DaveinOlyWA said:
Sent this to a Washington State Trooper acquaintance of mine and he basically thought I was foolish for even considering the thought that it was ok to exceed the posted speed limit under any circumstances.
He also looked at what GRA quoted and stated that the phrase was put in to prevent someone from getting a ticket for driving below the posted limits when conditions did not allow such a speed safely and not as GRA had portrayed it to be.
He also stated that anyone driving 55 mph on a freeway where the average speed is 25 mph (in the congested lanes) would never be ticketed for "impeding" the normal flow of traffic. Since the posted limit is 65 mph A 10 mph difference is simply not enough of an impediment and despite what most may think, it is illegal to drive 66 mph on a road where the posted maximum is 65 mph. He stated "feel blessed you are in the HOV lane instead of the normal lanes"
As for why you won't get ticketed? He also says the greatest cause of accidents is the differences in speed and there is one of him and hundreds of us but if you think he will be pulling over the people doing 55 mph over the ones doing 75, he said and I quote... "Better get your wallets out"
Had a bit of time to waste this afternoon, so rode my bike over to the law library to do some research. Haven't been there in about 20 years, and everything's been digitized. They've got to have the least user friendly database I've ever used, but I managed to find a few things.
First, the definition of 'overtaking' was stated as follows (in cite to sec. 21753, Yielding to Passing):
"Overtaking", within Veh. Code 1935 sec. 528 [GRA note: and apparently subsequently never changed] requiring motorist to give audible warning before overtaking vehicle proceeding in same direction, meant to come or catch up with in a course of motion, rather than to catch up and pass.
Also in 21753, the construction placed on it stated :
This section, providing that except when overtaking and passing on the right is permitted, the driver of an overtaken vehicle shall give way to the right and shall not increase his speed until completely passed by the overtaking vehicle.
This section is violated when there is either a failure to give way to the right on an audible signal from an overtaking vehicle, or an increase in speed before the overtaking vehicle has completely passed.
It went on to note that someone driving in a middle lane wasn't statutorily required to move over if an overtaking vehicle flashed its lights/made an audible signal, although this was considered courteous, thus definitely establishing that overtaking as defined can take place in the same lane.
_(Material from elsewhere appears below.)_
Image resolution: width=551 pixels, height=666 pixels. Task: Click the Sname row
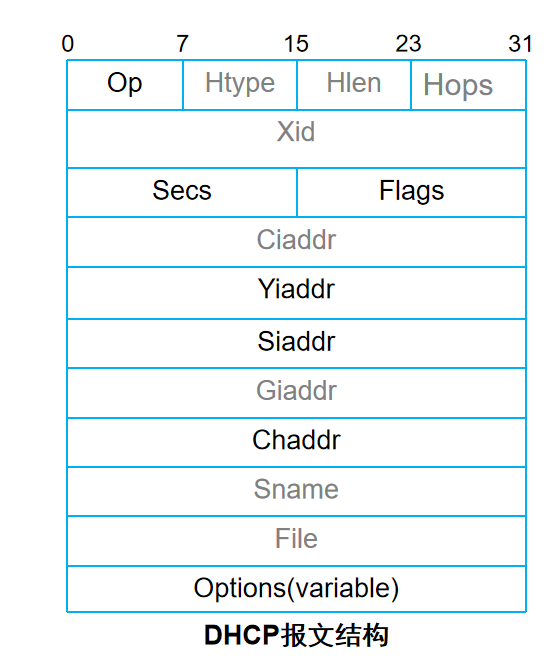(x=297, y=492)
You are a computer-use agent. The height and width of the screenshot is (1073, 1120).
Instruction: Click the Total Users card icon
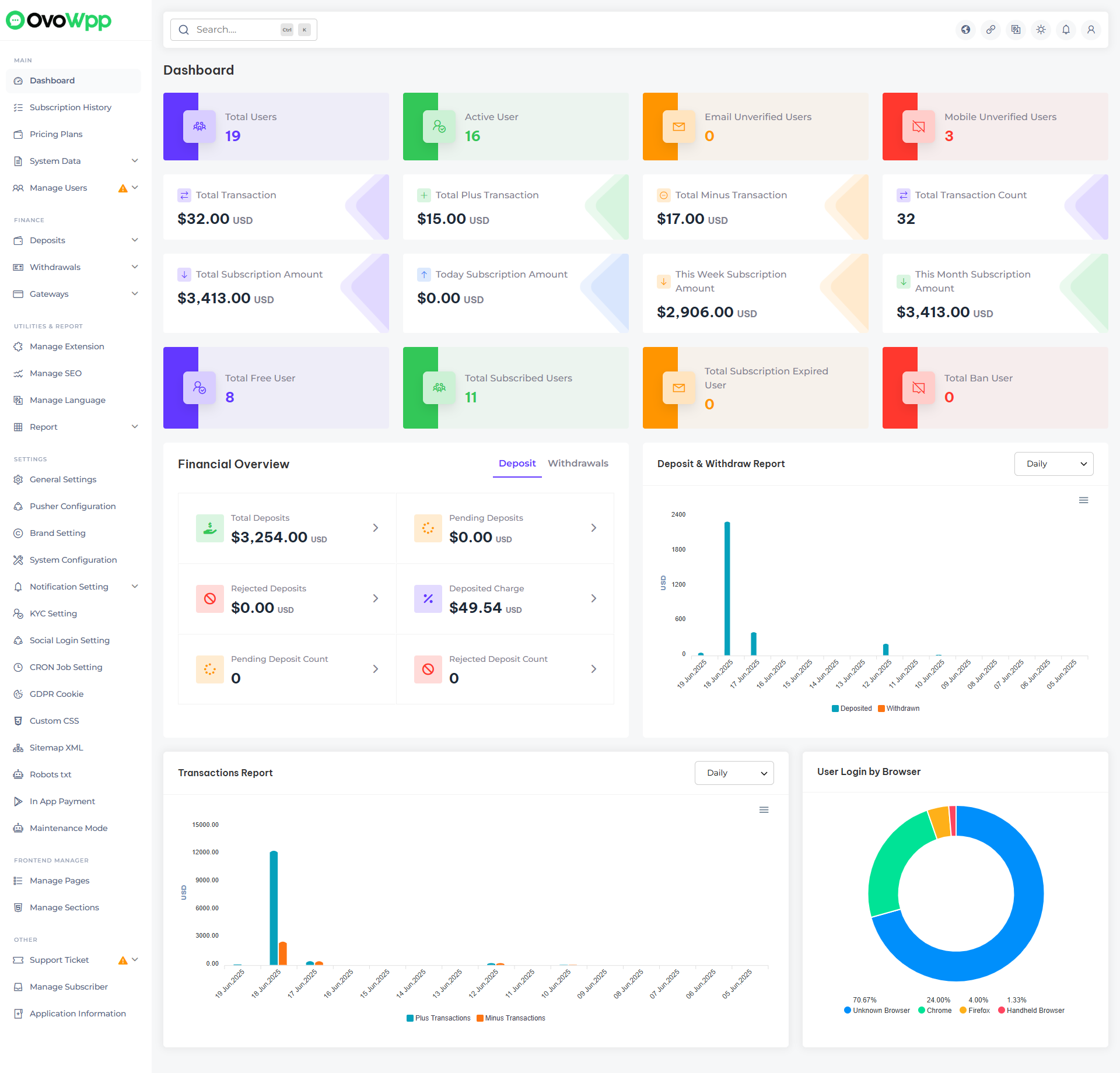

As to whether HOV lanes constitute part of the rest of the road or are completely separate, found a cite (didn't copy it, but this is the gist) that a truck was legally entitled to drive in the next lane to the left of the rightmost lane, because there were three normal lanes plus an HOV lane, and the HOV lane was counted with the rest of the lanes to meet the four lanes in one direction criteria to allow a truck to use any but the rightmost lane.
Taken together with the proceeding cite, this would imply that the HOV lane is considered the left-most lane rather than a completely separate piece of road, and thus the requirement to yield to the right when overtaken would apply, when safe to do so (i.e. at the next available exit from the HOV lane).
Finally, impeding traffic in an HOV lane by a private auto has apparently not been adjudicated in California (or at least I couldn't find it), but one case's precedent seemed to imply that they would be considered impeding if it were ever brought to trial. The case involved whether a school bus could use an HOV lane. This went to trial, was appealed and the bus company lost. A member of the state legislature then asked for clarification from the State Attorney General's office (1996; AG Dan Lungren), which replied as follows:
HOV lanes are designated for the maximum speed allowed for the particular area. It would be unreasonable to allow a slow moving vehicle to impede the normal and reasonable movement of traffic in an HOV lane, where it is prohibited from travelling at the speed limit designated for the HOV lane [GRA note: earlier the AG response stated that school buses are limited by CA. law to a maximum speed of 55 mph; HOV lanes have max. speed limits in California of 65-70 mph]. We are to interpret statutory language in a manner which considers the consequences that would follow from a particular construction . . . but not readily imply an unreasonable legislative purpose . . . We conclude, therefore, that a school bus may not travel in an HOV lane located in a separate corridor in the middle of the freeway, even though entry and exit are from an overpass from the right-hand side of the freeway [GRA note: that was the exception that the bus company was hoping would allow them to use the HOV lane].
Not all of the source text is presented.